The first fossils of the Dunk were found 150 years ago on Lake Erie, close to Cleveland. One of the most giant fossils of the Dunk is at the Cleveland Museum of Natural History.

Unlike modern fishes, its body comprises bony armor and a skull with a cartilage skeleton. The skull measures 3 feet tall and is like an alien creature. Since the bony skull survived as fossils by the cartilage skeleton, that did not give the exact length. Researchers used a shark's skull size and length to estimate its size, but a recent study revealed something else.

Ancient Fish Not a Gargantuan Aquatic Behemoth

Things changed when Russell Engelman, a doctoral student at Case Western University in Cleveland, Ohio, went to the museum to research the topic because it was hard to do lab work during the pandemic, per Research Gate.

Looking at Dunk's fossil, something did not add up. The size and how organisms are affected by body size and the Dunk's size was puzzling.

Suppose the giant fish had a 30-foot body which needed to be corrected based on reasoning. Attempts to make an image of the armored predator had been unrealistic and different from the original drawings. It became apparent that the estimates of its initial size need to be more accurate, as was concluded.

Not satisfied that it forced Engelman to go back over sources that said the size needed to be examined. It was glossed over, and more time was required to analyze it comprehensively.

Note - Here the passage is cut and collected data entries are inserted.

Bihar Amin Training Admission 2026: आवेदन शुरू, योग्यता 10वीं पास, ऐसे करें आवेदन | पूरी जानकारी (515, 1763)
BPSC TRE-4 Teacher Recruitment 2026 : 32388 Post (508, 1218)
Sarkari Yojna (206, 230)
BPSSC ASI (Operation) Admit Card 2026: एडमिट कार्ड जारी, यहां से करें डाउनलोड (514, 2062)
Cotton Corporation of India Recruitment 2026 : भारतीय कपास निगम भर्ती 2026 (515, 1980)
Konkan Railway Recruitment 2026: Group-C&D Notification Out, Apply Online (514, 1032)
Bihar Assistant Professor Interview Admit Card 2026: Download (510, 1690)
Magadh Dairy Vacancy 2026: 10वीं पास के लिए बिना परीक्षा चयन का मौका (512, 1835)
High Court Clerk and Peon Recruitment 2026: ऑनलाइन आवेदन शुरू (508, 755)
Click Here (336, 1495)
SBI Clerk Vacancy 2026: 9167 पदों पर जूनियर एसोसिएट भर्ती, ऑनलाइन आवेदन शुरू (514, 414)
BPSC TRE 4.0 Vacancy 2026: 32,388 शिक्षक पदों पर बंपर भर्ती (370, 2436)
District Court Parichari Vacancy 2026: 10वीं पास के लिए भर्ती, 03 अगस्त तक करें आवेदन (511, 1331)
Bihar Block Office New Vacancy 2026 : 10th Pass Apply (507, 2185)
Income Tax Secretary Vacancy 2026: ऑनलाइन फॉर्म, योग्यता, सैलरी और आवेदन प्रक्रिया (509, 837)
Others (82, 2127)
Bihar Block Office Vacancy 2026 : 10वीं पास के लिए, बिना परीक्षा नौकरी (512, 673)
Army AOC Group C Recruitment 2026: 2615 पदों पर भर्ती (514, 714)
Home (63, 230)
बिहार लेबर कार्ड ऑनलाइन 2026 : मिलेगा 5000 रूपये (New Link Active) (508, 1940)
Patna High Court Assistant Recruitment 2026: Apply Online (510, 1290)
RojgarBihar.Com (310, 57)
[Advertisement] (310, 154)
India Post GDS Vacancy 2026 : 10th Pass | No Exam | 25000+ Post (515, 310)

Going through the many fish skull and relative sizes then matched up to how large the body is. The skull size and proportion of the body did match up. Applying what he learned about relative size and using the Dunk, it should be 30 feet long but is 13 feet instead, he wrote on February 21 in the Diversity Journal.

This analysis looked at many speculative aspects of fishy factors, and the height and with of a skull are major clues. In short, that says fish with long skulls will be much longer than those with shorter skulls. Such a conclusion has an impact on fish size.

Based on this, the Dunk is built like a tuna instead of a shark-like body which is not as impressive as Cleveland's paleontological mascot. However, the study concludes that its size has been exaggerated for some time. It cannot be denied that it is still lethal, but it shows that paleoichthyologists occasionally embellish. An ancient-armored fish gets a downgrade but is still chunky, though smaller than a bus.